Prognostic Factors of Combined Viral Load and CD4+ Cell Count Responses Under Triple Antiretroviral Therapy, Aquitaine Cohort, 1996–1998

Abstract
To describe the viroimmunologic response and its prognostic factors 6 months after initiating triple antiretroviral therapy in a cohort of HIV-1-infected patients. Positive virologic response during follow-up (VL+) was defined as plasma HIV RNA level <500 copies/ml and positive immunologic response (CD4+) as an increase of CD4+ count of at least 50 cells/mm3. Four categories of response were defined: VL+/CD4+; VL+/CD4-; VL-/CD4+ and VL-/CD4-. Prognostic factors were studied through a polytomous logistic regression (VL-/CD4-, as reference). Baseline characteristics of the 478 studied patients were: 22% at AIDS stage, 77% pretreated, median CD4+ cell count 195/mm3 and HIV RNA level 4.42 log. At 6 months 37.5% were VL+/CD4+; 15.7% VL+/CD4-; 23.8% VL-/CD4+ and 23.0% VL-/CD4-. Baseline HIV RNA level was associated to a higher risk of VL-/CD4+ response.
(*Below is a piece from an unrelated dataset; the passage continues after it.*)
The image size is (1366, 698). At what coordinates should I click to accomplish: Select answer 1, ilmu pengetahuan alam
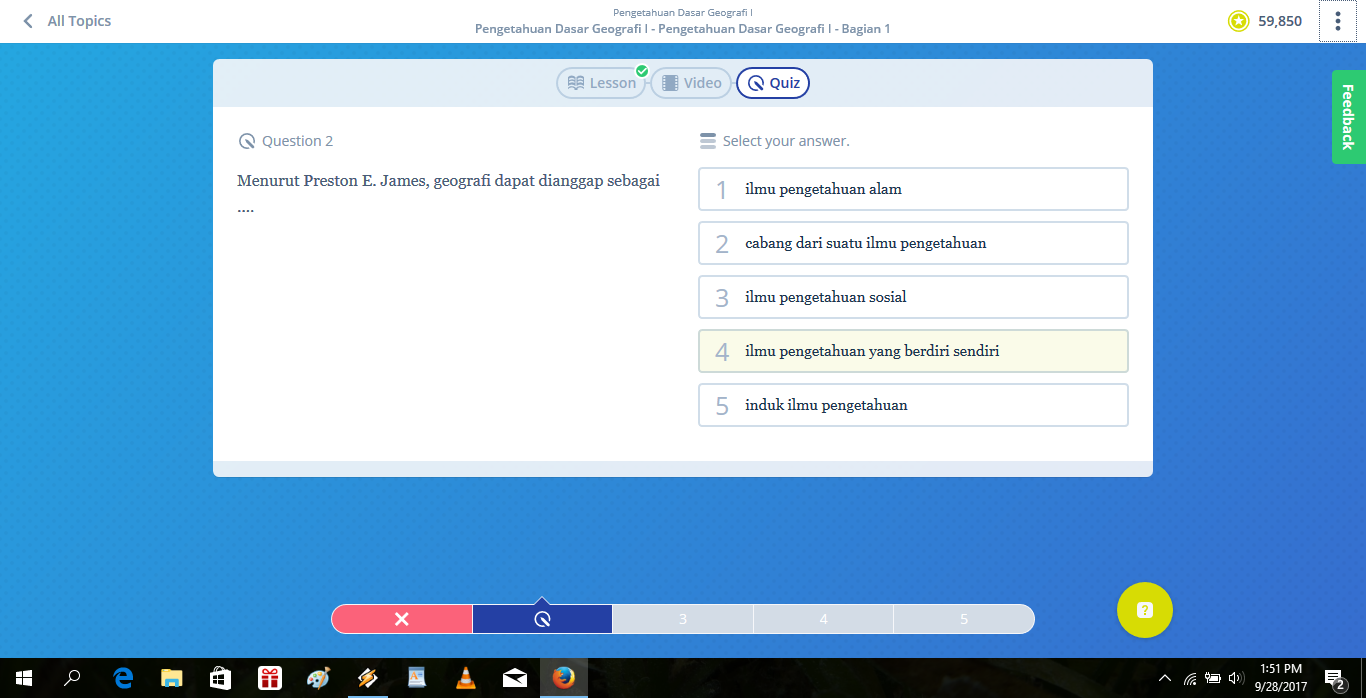912,188
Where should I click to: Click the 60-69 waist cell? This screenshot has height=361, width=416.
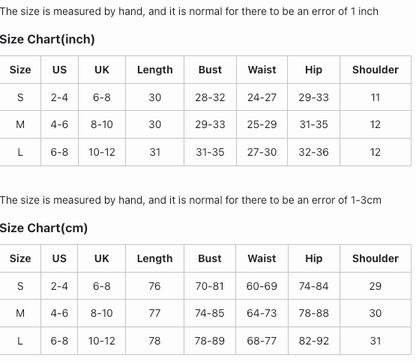coord(262,286)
More advanced age was associated with a higher risk of isolated immunologic failure (VL+/CD4-), whereas pretreatment and saquinavir therapy were associated with a lower frequency of positive virologic response independently of immunologic response. HIV-RNA level, pretreatment, and saquinavir therapy were already known to be linked to therapeutic response. Based on our results, a high baseline HIV-RNA level is associated with isolated immunologic response; moreover, age should be of importance in treatment decision.